== What is being asked ==
Put the lines of the listing into a numbered list, starting at the line that contains "Viewport: 868px width, 466px" and continuing up to and including the final line of the listing. Omit blank lines and leave the pictures out of your answer.

......

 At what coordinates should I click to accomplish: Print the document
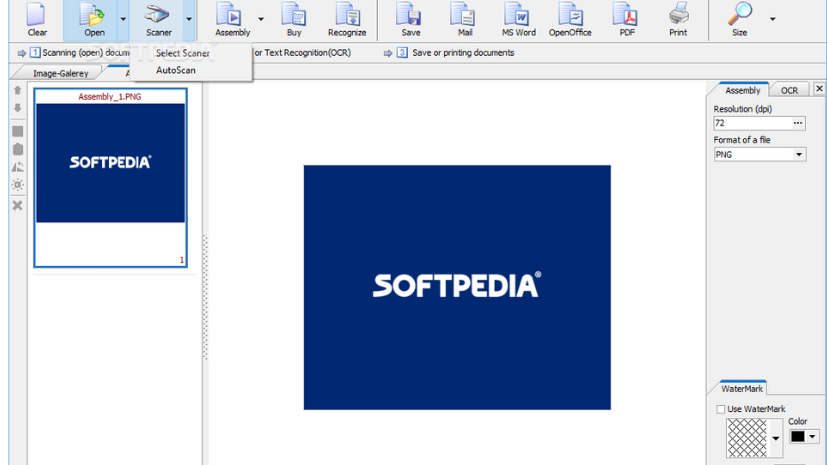pos(678,19)
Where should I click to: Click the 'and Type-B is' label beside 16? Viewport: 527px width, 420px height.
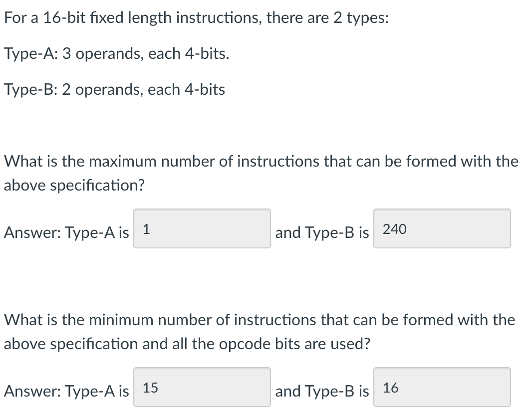coord(322,391)
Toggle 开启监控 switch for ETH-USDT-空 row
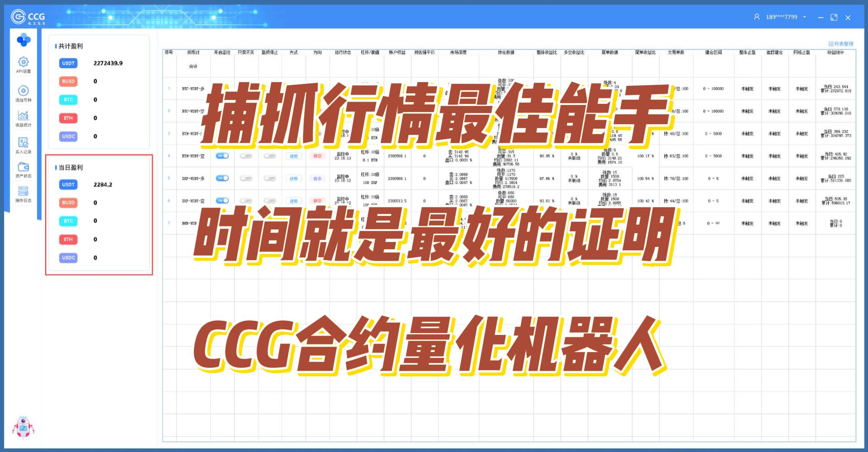 coord(222,156)
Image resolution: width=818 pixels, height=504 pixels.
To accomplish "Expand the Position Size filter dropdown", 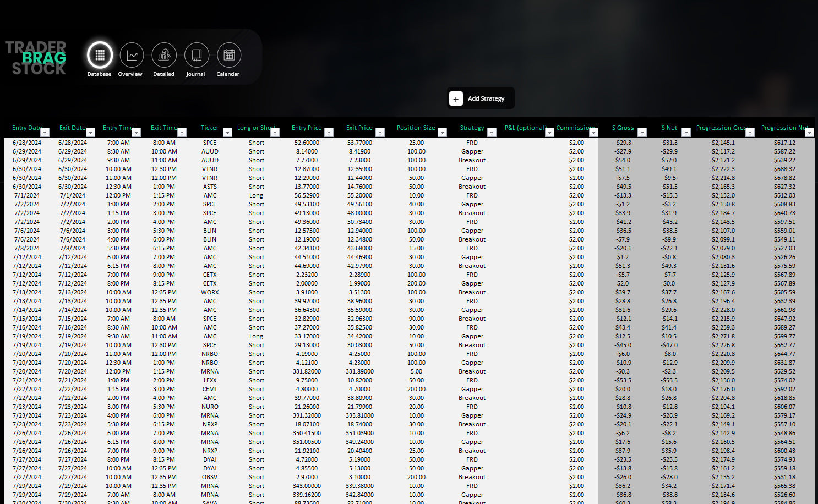I will (x=442, y=132).
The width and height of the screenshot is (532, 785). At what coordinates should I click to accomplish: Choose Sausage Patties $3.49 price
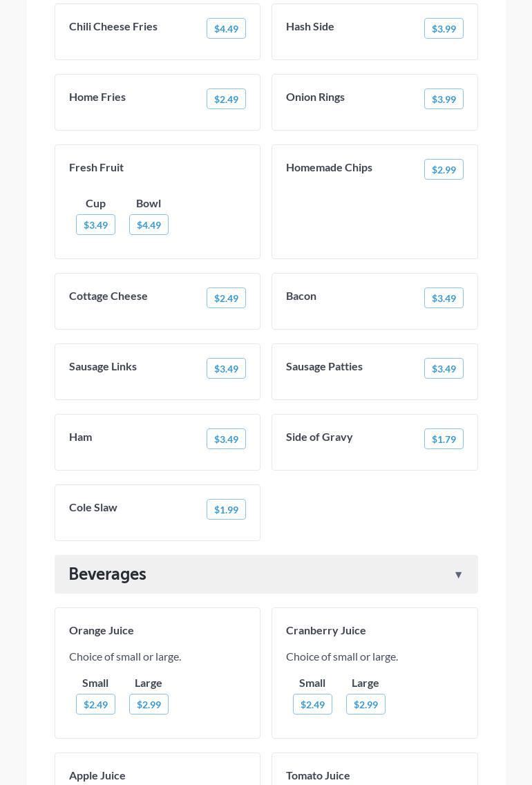click(444, 368)
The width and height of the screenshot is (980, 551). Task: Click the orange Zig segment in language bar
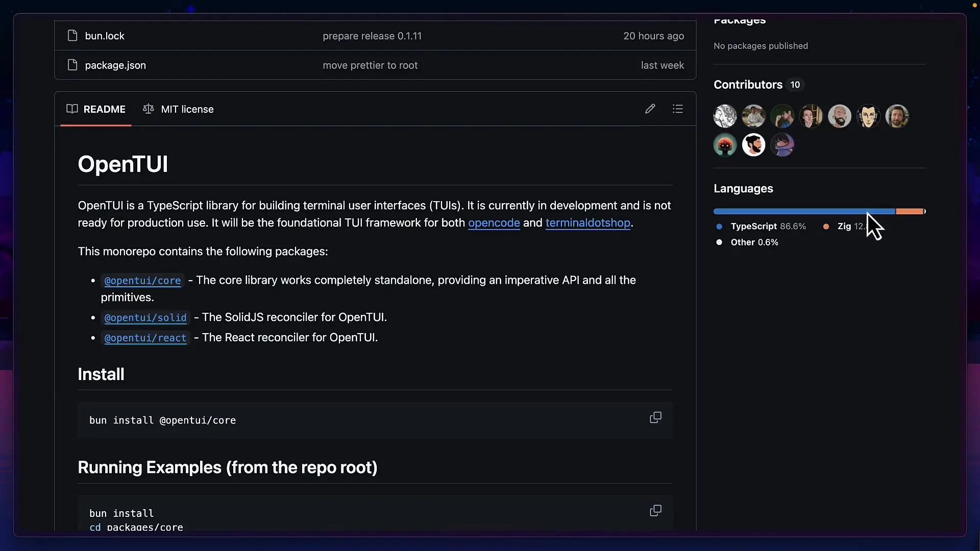click(x=909, y=211)
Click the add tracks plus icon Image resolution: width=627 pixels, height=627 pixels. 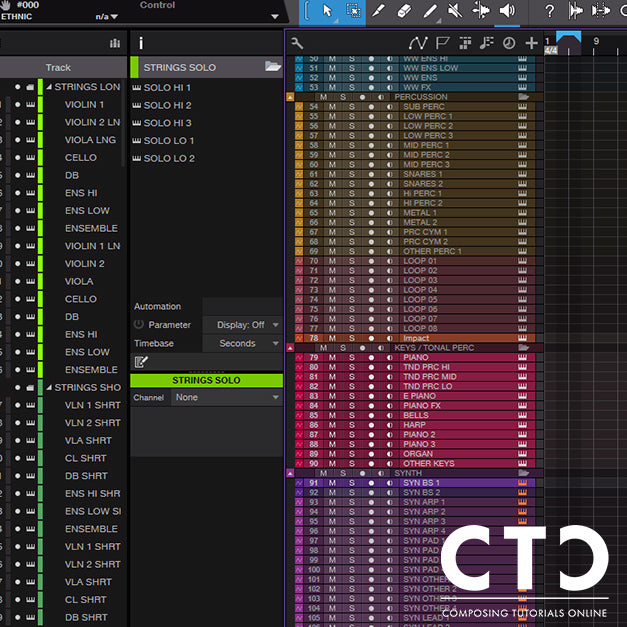click(531, 43)
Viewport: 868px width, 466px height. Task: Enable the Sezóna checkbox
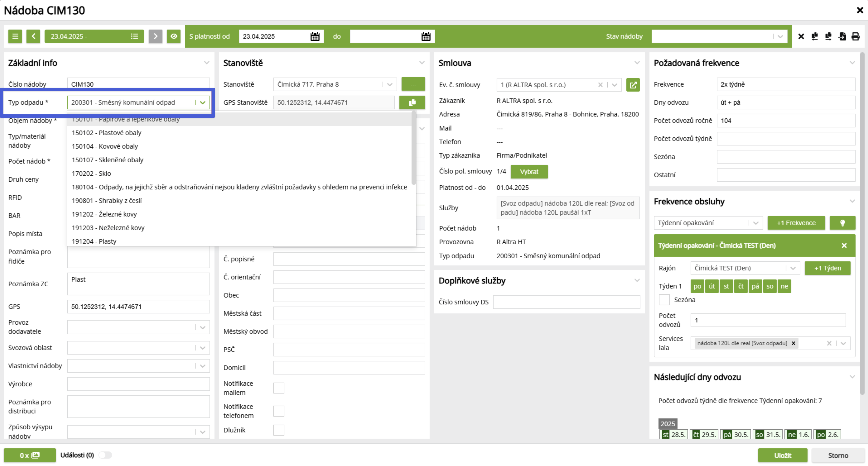pos(664,300)
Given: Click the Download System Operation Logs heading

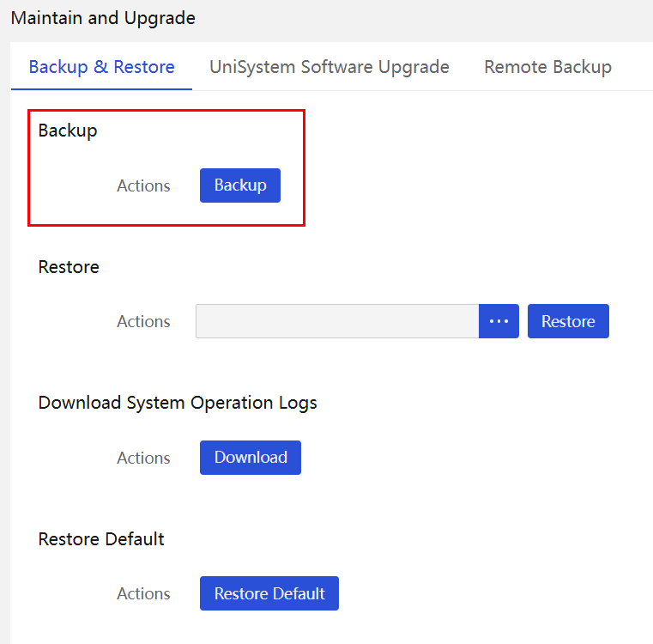Looking at the screenshot, I should pyautogui.click(x=178, y=403).
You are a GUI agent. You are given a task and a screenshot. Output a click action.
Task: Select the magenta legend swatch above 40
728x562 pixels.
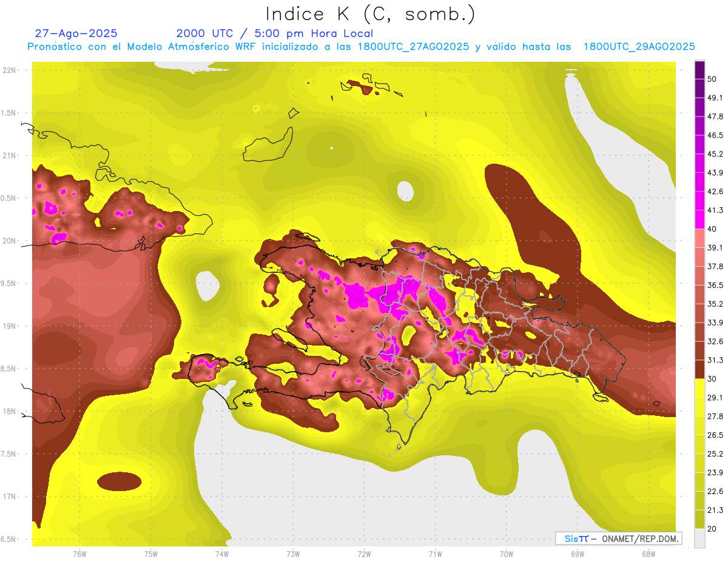click(699, 219)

......

== Exercise result ==
1. Viewport: 868px width, 466px height. Task: Enable the Sezóna checkbox
2. pos(664,300)
3. Given: Click the Download System Operation Logs heading
4. Looking at the screenshot, I should pyautogui.click(x=178, y=403).
5. You are a GUI agent. You are given a task and a screenshot. Output a click action.
6. Task: Select the magenta legend swatch above 40
7. 728x562 pixels.
8. click(699, 219)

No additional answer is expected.